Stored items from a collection
BEGIN

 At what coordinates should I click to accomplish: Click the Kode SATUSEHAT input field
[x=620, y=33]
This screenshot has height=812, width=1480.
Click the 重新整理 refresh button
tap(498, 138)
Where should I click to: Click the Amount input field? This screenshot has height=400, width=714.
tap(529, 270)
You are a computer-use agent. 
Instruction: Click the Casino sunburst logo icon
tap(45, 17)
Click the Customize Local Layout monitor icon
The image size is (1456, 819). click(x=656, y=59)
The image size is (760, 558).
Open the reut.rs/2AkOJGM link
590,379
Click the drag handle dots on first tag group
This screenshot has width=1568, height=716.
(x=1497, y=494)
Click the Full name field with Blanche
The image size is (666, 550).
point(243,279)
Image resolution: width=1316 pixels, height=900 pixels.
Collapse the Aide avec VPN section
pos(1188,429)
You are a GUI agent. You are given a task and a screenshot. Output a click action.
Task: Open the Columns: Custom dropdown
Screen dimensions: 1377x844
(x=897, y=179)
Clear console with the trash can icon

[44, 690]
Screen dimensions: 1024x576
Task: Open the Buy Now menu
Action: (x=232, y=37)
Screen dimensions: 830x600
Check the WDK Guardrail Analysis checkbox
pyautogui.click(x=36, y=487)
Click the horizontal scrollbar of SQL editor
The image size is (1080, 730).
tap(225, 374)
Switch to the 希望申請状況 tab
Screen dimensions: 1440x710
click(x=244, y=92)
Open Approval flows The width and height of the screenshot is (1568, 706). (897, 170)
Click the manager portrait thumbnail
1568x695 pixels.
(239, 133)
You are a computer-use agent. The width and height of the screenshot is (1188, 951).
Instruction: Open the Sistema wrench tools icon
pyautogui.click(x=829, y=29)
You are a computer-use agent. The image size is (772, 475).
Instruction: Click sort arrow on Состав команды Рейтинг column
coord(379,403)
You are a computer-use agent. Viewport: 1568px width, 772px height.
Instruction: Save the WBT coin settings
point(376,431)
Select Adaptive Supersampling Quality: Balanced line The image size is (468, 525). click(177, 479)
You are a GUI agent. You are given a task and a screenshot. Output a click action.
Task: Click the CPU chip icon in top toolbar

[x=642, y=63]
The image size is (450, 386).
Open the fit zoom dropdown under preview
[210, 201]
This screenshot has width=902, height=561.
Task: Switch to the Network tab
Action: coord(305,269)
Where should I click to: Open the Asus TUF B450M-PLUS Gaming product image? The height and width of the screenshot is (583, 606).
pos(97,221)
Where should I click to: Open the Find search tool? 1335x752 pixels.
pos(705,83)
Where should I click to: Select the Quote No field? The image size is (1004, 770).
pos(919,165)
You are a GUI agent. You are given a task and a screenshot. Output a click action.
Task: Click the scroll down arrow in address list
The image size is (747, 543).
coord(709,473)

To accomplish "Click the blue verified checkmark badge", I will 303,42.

END

* Task prompt *
There is a line above that contains "The image size is (747, 543).". Copy it and all later lines through the last, exactly, and leave out the rest.

* Answer for the task *
The image size is (747, 543).
coord(709,473)

To accomplish "Click the blue verified checkmark badge", I will 303,42.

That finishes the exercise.